**THE TASKS:**
**A)** Revise the depolymerization protocol from "6. Perform GC-FID" through "for 20 min.", swapping "helium" for "nitrogen".
**B)** Write what comes next in the depolymerization work-up protocol, after its final sentence.

**DOCUMENT PASSAGE:**
····················

7. Work up and Analysis of Depolymerization Mixtures

  1. Filter the liquid over Celite (permeability: 2.60-6-50 darcy; particle size: 150 mesh Tyler; sieve retain (140 M US): 2.0-25.0%) and collect in a 2 mL centrifuge tube.
  2. Concentrate the liquid overnight at 35 °C in a rotational vacuum concentrator.
  3. Extract the final oil/solid with the following procedure:
    1. Suspended and swell the residue in 0.15 mL of dichloromethane (DCM) by extensive mixing (by vortex), 15 min of sonication and 30 min in automatic wheel.
    2. Centrifuge the samples for up to 10 s using a minispin tabletop centrifuge to ensure that the liquid is at the bottom of the tube (centrifugation speed: 671 x g).
    3. Add 0.75 mL of toluene and mix extensively (by vortex and 10 min sonication).
    4. Centrifuge the samples for up to 10 s using a minispin tabletop centrifuge (centrifugation speed: 671 x g) to ensure that the liquid is at the bottom of the tube.
    5. Separate the light organic liquid from the solid or thick oily residue and filter this liquid over a plug of Celite and collect in a glass vial.
      NOTE: This procedure for suspension/washing is repeated three times, and in the last extraction, 0.5 mL of toluene is used.
  4. Concentrate the combined organic phases by rotary evaporation (40 ˚C, 20 mbar).
  5. Dissolve the oily residue in 1 mL of DCM for gas chromatography flame ionization detector (GC-FID) analysis.
  6. Perform GC-FID using a GC equipped with an FID detector and use helium as the carrier gas. Standard settings: 1 µL injection, a split ration of 50:1, a helium flow of 0.95 mL/min. Equip the GC apparatus with a HP5 column (30 m x 0.25 mm x 0.25 µm) and run with a temperature profile which starts with a 5 min 60 °C isotherm. Follow-up by a 10 °C/min ramp for 20 min to 260 °C. Hold this temperature for 20 min.
  7. Integrate the peaks in the spectra manually. The retention times of the peaks are as following: octadecane (21.4 min), H-acetal (19.5 min), G-acetal (20.8 min), S-acetal (23.4 min). Use the obtained values in Step 7.8 to perform the quantification.
  8. Perform the quantification of G acetal, which is based on a calibration curve with a standard compound isolated using an internal standard (octadecane).
    NOTE: Calibration curve: Equation 1 (R2=0,9991)
    Yield G-acetal: Equation 2
    Based on previous results9,21,23 a response factor was estimated for H and S acetal as 2.19 and 1.82, respectively.

····················

**INFORMATION SUPPLIED:**
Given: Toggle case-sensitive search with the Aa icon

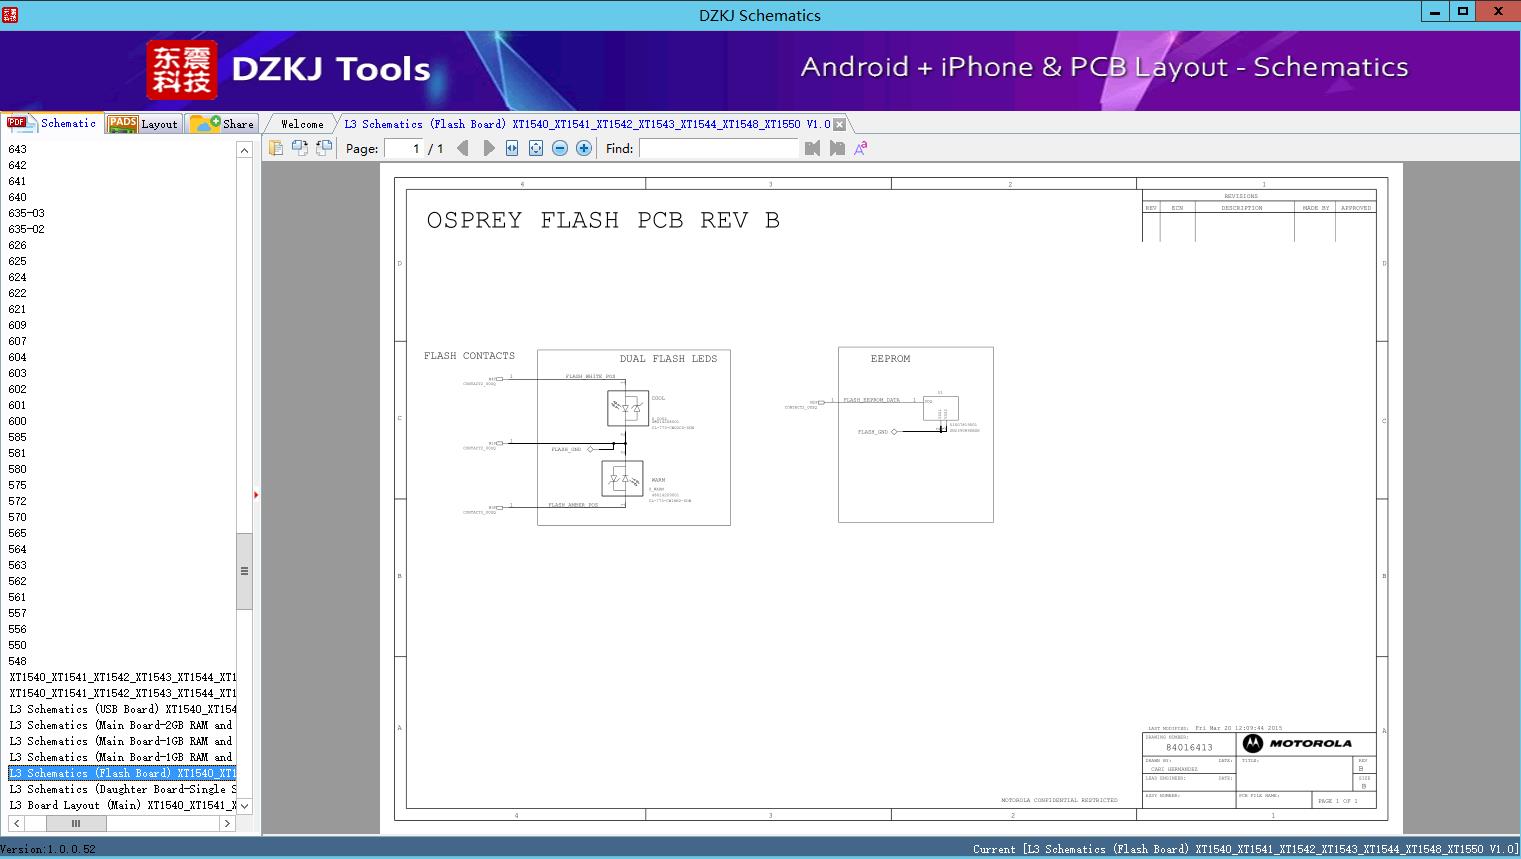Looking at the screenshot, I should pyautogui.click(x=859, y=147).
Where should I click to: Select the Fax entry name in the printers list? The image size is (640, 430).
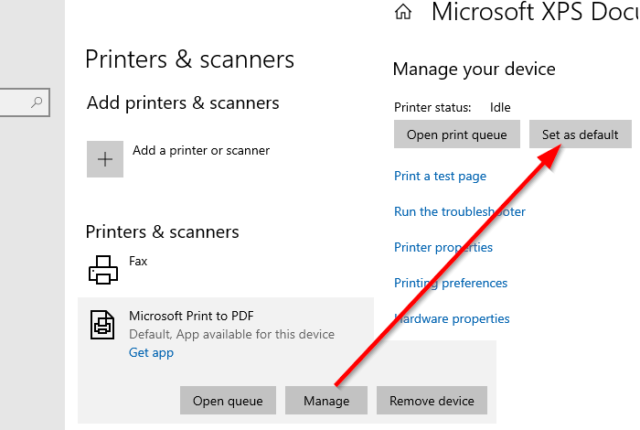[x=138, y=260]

····················

**EXERCISE RESPONSES:**
**A)**
6. Perform GC-FID using a GC equipped with an FID detector and use nitrogen as the carrier gas. Standard settings: 1 µL injection, a split ration of 50:1, a nitrogen flow of 0.95 mL/min. Equip the GC apparatus with a HP5 column (30 m x 0.25 mm x 0.25 µm) and run with a temperature profile which starts with a 5 min 60 °C isotherm. Follow-up by a 10 °C/min ramp for 20 min to 260 °C. Hold this temperature for 20 min.

**B)**
In Figure 2, the obtained feedstock after pretreatment are shown (left column). All feedstock was obtained as small chips present apart from beech wood, which was acquired as shavings of suitable particle size for extraction. The lignins obtained after the extraction show a wide range of colors and particle sizes. The lignins obtained from mild treatments (method A and second column Figure 2) are typically red/pink in color and acquired as small flakes. When harsher conditions are applied (methods B and C*), the obtained lignins have a brown/brownish yellow color (third and fourth column Figure 2). The yield did increase for all the extractions performed under harsher conditions (methods B and C*) compared to milder conditions (Reaction scheme in Figure 1, results in Table 1). This effect was much more profound for walnut (10.2% increase), beech (8.5% increase) and cedar wood (5.1% increase) compared to pine wood (only 0.5% increase). Based on the lignin content of the biomass before extraction (40.3% for walnut, 28.6% for pine25, 18.8% for beech25 and 35.1% for cedar25), the lignin extraction efficiency of beech wood is especially high (73.9%), whereas for the other sources lower extraction efficiency was obtained. Methods A* and B*, control experiments with sulfuric acid for methods A and B, showed some clear differences in extraction yield. Mild extraction of walnut shells with sulfuric acid (method A*) gave only a very low yield of 2.6%, which is markedly lower than the extraction with hydrochloric acid (method A) (2.6% and 5.0%). However, with harsher extraction conditions, the extraction with sulfuric acid (method B*) shows a higher yield compared to hydrochloric acid (method B) (19.3% and 15.2%), but it should be noted that sugar traces are present in the product obtained by extraction with sulfuric acid.

From the NMR analysis of the different lignins (example shown in Figure 4), the H/G/S ratio and amount of linkages were determined (Table 1). Due to the overlap of the β and γ-protons of the β-O-4 and the β'-O-4 linkage, the amount of linkages is quantified using the α-protons. Additionally, the G5/6 and H3/5 signals overlap but these can be corrected by adjusting the ratios accordingly using the H2/6 signals. Also, a signal corresponding to the γ-protons of the Hibbert Ketones and a signal for oxidized S units, which likely are caused by lignin end-groups, are identified.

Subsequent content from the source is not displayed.